**What you have to do**
If a line in the data below holds the word "tree", copy it.

**Data supplied**
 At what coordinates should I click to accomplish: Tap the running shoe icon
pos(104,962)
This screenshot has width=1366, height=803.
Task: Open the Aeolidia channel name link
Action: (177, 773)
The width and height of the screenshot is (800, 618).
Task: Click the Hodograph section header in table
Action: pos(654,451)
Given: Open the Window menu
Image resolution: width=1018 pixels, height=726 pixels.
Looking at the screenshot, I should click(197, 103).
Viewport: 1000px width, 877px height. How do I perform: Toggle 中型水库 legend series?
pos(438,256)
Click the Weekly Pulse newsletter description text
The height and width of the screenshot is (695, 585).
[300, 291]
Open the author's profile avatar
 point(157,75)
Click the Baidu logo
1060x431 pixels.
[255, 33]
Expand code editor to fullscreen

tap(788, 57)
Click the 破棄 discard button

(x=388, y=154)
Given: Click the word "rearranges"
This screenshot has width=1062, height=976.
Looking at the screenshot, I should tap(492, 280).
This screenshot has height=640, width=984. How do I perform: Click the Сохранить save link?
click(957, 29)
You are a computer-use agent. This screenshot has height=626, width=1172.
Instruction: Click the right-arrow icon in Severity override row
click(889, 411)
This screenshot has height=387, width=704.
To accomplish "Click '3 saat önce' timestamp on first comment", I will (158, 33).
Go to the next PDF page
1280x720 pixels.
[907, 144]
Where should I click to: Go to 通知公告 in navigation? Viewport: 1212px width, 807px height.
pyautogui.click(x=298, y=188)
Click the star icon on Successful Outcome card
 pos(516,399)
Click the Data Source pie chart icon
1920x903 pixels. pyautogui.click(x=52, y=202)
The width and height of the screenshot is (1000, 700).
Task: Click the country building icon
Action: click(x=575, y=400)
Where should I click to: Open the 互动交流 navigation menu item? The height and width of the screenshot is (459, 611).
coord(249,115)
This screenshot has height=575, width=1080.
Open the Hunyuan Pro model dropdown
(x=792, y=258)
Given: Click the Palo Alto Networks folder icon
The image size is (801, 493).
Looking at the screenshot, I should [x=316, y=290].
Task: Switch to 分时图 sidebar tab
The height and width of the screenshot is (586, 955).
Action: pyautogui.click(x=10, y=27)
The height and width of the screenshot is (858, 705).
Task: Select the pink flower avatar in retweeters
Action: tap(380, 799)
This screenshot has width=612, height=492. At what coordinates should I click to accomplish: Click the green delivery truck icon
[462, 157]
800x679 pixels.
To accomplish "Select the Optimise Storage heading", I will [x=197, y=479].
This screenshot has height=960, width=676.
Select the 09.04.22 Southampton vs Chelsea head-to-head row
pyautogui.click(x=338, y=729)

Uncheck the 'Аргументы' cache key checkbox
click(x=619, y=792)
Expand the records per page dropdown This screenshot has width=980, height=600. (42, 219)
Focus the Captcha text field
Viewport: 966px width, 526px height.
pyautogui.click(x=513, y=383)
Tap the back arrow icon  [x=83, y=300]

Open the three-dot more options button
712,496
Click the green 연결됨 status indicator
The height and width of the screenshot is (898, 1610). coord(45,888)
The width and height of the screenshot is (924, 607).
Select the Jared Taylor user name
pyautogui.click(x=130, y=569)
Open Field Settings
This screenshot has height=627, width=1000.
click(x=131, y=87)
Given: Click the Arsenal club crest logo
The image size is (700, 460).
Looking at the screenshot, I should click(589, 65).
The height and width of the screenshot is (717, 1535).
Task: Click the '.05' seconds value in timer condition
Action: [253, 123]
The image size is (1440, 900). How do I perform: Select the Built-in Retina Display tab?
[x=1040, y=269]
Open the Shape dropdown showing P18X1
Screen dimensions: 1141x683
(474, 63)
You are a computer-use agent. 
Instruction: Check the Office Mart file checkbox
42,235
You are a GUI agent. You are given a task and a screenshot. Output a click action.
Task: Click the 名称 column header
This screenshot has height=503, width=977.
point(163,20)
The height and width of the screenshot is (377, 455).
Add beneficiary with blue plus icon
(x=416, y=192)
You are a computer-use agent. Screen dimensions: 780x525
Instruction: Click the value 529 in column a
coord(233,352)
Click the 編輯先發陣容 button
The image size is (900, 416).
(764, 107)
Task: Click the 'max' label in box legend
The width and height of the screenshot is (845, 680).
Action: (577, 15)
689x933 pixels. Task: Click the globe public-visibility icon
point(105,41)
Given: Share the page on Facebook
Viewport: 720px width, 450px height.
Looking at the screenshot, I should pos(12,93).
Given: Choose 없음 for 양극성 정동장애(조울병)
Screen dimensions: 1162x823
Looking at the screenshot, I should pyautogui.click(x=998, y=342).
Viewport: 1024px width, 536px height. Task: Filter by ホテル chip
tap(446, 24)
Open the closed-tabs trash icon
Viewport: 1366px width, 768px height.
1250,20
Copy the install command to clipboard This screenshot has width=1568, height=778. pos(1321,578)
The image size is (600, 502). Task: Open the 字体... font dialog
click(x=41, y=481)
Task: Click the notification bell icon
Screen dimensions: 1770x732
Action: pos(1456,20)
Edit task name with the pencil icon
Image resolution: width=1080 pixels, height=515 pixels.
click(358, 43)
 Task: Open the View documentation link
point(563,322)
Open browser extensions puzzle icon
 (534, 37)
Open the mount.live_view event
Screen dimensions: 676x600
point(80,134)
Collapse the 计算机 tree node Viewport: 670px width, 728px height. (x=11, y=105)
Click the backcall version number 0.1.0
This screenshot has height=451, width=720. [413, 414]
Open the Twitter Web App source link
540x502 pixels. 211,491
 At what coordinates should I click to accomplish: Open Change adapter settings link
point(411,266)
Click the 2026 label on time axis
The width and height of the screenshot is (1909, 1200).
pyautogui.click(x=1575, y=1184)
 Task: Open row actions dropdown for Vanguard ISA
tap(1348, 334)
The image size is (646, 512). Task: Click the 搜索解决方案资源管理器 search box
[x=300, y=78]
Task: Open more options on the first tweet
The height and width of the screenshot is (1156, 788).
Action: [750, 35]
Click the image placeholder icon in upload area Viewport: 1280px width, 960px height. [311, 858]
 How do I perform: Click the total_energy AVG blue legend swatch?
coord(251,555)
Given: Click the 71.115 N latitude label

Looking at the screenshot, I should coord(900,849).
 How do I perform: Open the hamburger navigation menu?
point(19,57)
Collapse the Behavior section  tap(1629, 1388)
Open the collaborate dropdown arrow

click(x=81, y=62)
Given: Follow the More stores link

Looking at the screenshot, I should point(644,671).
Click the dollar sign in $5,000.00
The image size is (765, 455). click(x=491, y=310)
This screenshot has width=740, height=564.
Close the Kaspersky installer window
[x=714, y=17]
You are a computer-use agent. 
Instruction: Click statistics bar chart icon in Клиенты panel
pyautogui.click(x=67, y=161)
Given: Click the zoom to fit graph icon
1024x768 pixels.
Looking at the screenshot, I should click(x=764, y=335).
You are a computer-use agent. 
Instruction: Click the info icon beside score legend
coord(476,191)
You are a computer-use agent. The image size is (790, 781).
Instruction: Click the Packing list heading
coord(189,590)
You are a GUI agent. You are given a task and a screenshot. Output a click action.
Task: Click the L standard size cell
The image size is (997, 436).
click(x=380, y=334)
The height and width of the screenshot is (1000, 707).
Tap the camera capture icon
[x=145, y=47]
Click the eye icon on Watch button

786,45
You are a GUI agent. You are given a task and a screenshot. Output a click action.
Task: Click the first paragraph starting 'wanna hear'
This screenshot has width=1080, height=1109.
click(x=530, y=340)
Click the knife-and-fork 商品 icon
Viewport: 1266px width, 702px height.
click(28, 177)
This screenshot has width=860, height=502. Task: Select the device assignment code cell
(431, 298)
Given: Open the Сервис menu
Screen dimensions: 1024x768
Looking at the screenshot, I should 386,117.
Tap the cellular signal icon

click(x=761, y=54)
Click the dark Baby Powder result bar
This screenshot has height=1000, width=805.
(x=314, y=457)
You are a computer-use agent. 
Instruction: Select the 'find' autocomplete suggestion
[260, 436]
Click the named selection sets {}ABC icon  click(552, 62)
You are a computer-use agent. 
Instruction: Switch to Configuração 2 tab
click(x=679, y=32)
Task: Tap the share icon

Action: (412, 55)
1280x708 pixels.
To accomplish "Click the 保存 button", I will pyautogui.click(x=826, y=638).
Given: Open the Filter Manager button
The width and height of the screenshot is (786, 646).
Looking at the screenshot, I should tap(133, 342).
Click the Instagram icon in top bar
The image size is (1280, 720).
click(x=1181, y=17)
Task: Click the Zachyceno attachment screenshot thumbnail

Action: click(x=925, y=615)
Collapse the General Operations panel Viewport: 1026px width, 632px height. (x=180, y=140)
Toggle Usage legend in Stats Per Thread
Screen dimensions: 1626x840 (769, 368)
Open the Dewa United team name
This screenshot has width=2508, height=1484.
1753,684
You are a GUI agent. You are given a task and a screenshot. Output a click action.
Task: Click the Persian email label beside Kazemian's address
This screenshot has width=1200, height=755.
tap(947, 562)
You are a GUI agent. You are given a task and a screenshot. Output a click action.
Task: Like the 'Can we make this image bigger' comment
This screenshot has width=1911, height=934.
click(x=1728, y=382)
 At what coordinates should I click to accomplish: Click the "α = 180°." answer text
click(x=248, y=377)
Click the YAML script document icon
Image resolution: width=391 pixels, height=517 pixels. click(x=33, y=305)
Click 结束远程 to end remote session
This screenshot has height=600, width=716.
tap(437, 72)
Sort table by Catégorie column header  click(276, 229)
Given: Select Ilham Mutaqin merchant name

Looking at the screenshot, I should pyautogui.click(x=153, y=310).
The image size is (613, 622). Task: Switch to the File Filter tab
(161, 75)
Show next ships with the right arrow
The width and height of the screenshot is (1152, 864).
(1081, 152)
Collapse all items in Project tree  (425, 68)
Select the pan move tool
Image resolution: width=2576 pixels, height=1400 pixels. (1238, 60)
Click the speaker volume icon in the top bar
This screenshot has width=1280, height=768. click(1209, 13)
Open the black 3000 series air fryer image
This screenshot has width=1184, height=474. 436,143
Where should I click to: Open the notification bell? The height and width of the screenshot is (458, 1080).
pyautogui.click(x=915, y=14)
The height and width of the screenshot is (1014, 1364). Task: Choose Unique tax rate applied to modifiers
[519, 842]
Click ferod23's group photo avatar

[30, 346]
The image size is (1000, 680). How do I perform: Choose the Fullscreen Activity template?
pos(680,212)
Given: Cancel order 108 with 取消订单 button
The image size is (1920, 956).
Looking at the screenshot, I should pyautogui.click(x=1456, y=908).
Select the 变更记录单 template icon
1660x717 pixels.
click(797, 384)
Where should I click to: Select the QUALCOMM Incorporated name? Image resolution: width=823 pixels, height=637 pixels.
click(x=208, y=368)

**Solution**
Collapse the 计算机 tree node Viewport: 670px width, 728px height. (x=11, y=105)
Collapse all items in Project tree  (425, 68)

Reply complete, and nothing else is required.